Никто особенно не хвалил Рябинкина за его смелость, потому что все думали: труд здесь, на заводе, легче, чем труд солдат на фронте, и ради десятков снарядов можно рисковать собой. И ничего тут особенного нет, что Рябинкин догадался прожечь отверстие в ковше. Кто бы другой догадался, тоже сделал бы это не хуже Рябинкина.
И так же спокойно к этому отнеслась Нюра. Она сказала Петру:
– Хорошо, что ты прожег ковш, а то некрасиво, фронтовик - и вдруг в стороне.
А спустя месяц Нюра заболела гриппом с тяжелыми осложнениями. Вышла она из больницы на костылях.
Рябинкину дали отдельную комнату. Он поступил на заочное отделение машиностроительного института, просиживал все вечера дома за книгами и тетрадками, рядом с койкой, на которой лежала Нюра.
Но еще до получения диплома ему пришлось стать сначала начальником пролета, потом цеха. И не потому, что Рябинкин оказался уж так силен в технике, он быстро пошел в гору. Дело в том, что Рябинкин обучился на войне терпеливо и уважительно понимать разных людей с разными характерами, и поэтому работа на его участке ладилась.
Если Рябинкин никогда не повышал голос у себя в цехе, то с начальником рабочего снабжения он повышал голос до самого мощного звучания.
Как заведено было у Рябинкина в подразделении всегда присутствовать при раздаче пищи солдатам, так и теперь он обязательно находился в столовой в обеденное время.
Директор завода однажды сказал, раздраженный выступлением Рябинкина на совещании:
– Вам бы не инженером быть по вашим склонностям, а где-нибудь заведовать бюро жалоб.
– Правильно, - согласился Рябинкин.
– Вот сменим после победы лозунг "Все для фронта" на лозунг "Все для людей" - и пожалуйста, готов с полным удовольствием.
Поста заведующего бюро жалоб Петр Рябинкин не получил. Его вызвали в горком партии, и секретарь горкома сказал деловито:
– Есть такое мнение, товарищ Рябинкин, рекомендовать вашу кандидатуру освобожденным секретарем заводского партийного комитета.

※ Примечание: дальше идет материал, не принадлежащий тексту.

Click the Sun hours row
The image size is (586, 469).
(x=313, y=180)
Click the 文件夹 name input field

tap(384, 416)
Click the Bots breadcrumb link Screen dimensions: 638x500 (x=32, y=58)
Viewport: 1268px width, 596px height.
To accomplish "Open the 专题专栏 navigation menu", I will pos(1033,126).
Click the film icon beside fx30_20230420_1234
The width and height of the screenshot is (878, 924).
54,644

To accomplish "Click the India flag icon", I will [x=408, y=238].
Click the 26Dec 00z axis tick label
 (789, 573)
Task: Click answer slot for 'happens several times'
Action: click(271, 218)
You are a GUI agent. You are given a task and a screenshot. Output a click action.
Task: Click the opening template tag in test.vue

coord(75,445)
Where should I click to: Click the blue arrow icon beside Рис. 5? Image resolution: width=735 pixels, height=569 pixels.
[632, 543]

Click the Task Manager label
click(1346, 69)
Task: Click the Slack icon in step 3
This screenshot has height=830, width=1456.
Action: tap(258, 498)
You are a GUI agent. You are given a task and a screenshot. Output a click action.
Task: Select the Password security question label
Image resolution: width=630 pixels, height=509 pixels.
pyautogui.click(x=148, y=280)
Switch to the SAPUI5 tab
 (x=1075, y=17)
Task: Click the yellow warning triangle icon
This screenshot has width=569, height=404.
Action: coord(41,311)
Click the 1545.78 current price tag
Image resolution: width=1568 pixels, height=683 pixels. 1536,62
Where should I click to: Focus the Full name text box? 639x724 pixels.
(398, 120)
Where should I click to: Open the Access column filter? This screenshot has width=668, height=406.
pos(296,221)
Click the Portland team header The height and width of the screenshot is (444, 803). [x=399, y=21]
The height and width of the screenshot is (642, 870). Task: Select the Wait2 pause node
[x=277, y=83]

Рябинкин задумался, потом сказал:
– Мне надо еще посоветоваться.
– Позвольте узнать, с кем?
– С женой, - с достоинством сказал Петр.
– Странно, - сказал секретарь.
– А мы вас считали человеком самостоятельным.
– Вот именно поэтому и обязан ее сначала спросить, - твердо заявил Рябинкин.
– А если все коммунисты за вас проголосуют?
– Тогда, значит, и она тоже.
– Ну что ж, может, она зайдет к нам и посоветуемся?..
– Зайти она не может, - сказал сухо Рябинкин.
– Она болеет.
– Извините, - сказал секретарь. Потом спросил: - Вы говорили, что после лозунга "Все для фронта" новый требуется - "Все для людей"? Так?
– Точно, - сказал Рябинкин и осведомился!
– Может, вы считаете, не по-партийному выразился?
– Нет, почему же. Хотя директор вашего завода несколько иначе истолковал ваши слова.
– Значит, не дошли, - нахмурился Рябинкин и заявил горячо: - А вот Нюра очень одобрила...
Вот, пожалуй, и все, что мы можем сообщить о Петре Рябинкине, рабочем человеке из того поколения советских людей, которое изумило мир своей доблестью и скромной простотой, с какой оно пришло к празднику Победы подвигу века, возвысив звание человека своей верностью человечности, всему тому, что мы чтим в людях нашей Отчизны.